With a cheap, richer and more efficient antibiotic, people in the developed world have become satisfied with controlling the infection.

But this whole time, while we lived in better, longer lives, contagious diseases work on return, and today they are sent to the door. In fact, they are already breaking the door.

The market will not meet demand

In a quick example of Darwinian adaptation through natural selection, bacteria and other microbes are developed to survive antibiotics. They will continue to adapt and they will succeed unless a person builds new layers of defense in the form of new antibiotics and other creative approaches.

The governments of the world recognize the crisis, as confirmed at a special meeting of the United Nations General Assembly at the high level in 2016 and the G20 in 2017.

The disturbing part is that we know what we need to do to create new antibiotic therapies, although the job is undoubtedly difficult, there are already some promising new alternatives to older drugs, and more are in progress.

Unfortunately, they are still not available in the commercial market and they will never arrive there until something changes to make them sustainable – not as drugs, but as slaves.

A criminal barrier to the production of new antibiotics is our own economic model, which believes the market to meet demand. The invisible hand, as the philosopher and economist Adam Smith called it, is not working here, and what is at stake is the progress made by antibiotics.



Read more:
Canada could lead a struggle for life in the post-antibiotic world


The public model is risky

Last year in the United States, two pharmaceutical companies approved FDA approval for new antibiotic compounds. As soon as markets learned that these companies had created drugs that would literally save the world, their actions fell.

It sounds counter-intuitive, is not it? It turns out that the consumption of hundreds of millions for the creation, testing, and placement of a new drug is a bad risk, unless the drug can return the investment within 20 years before the end of its patent.

It's hard to do when you're trying to get the cost of a 10-day recipe at the same time. And when you prescribe a new drug only for infections that can not be solved by cheap, traditional antibiotics, which still work in many cases.
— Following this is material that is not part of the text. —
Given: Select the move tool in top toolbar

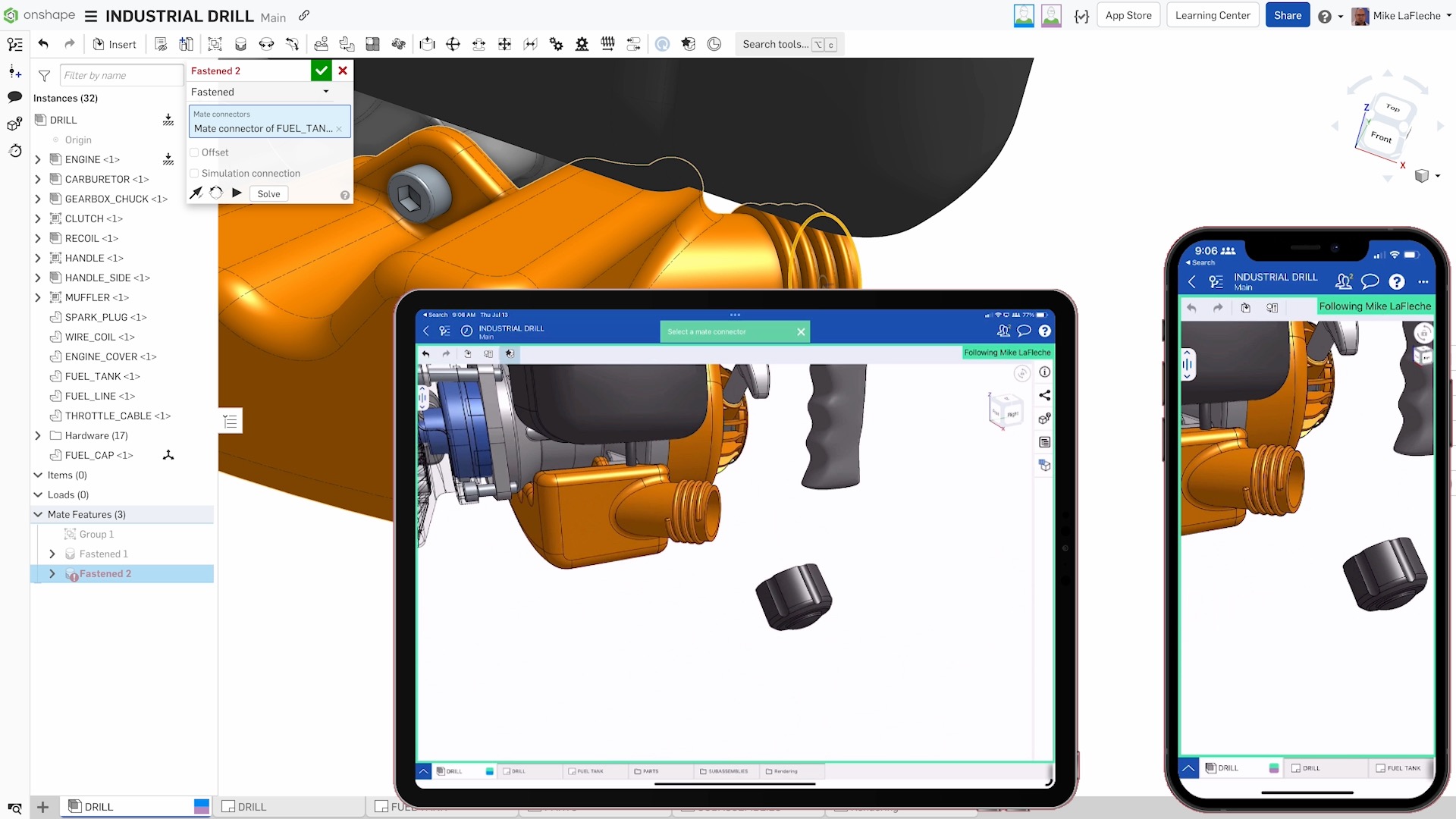Looking at the screenshot, I should pos(505,44).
The only way to create a sense of creating new antibiotics is to astronomically expensive them, in the scope of rare drugs for cancer and who would pay for it?

Many claim that we should look at antibiotics in the same way we look at firefighters. As individuals, we may never need them, but we are all willing to share the costs, because we expect them to be there.

The public model seems to make sense, but who will take political risk?

Hospitals under threat

No intervention – when the public through its governments around the world cooperates with the private sector to help stimulate, finance and invest in the detection and development of antibiotics, the end of effective antibiotics will be daunting.

This will happen gradually, but it will certainly be. The first stages are already here in the form of infections resistant to multi-antibiotics, which endanger the basic function of hospitals.

We will then see common procedures, such as dental hygiene settings and joint replacement operations, permanently canceled due to the risk of infection.

People of all age groups are starting to die again of the diseases that we have become accustomed to treating a tablet of 10 or 20 dollars. Those who do not die will be more frequent and much longer, encouraging care costs.

The expected life expectancy could be returned where it was in the early 1900s, and the golden age of antibiotics would prove to be a short, happy blip in history.

It does not have to be this way. Let's turn consciousness into action.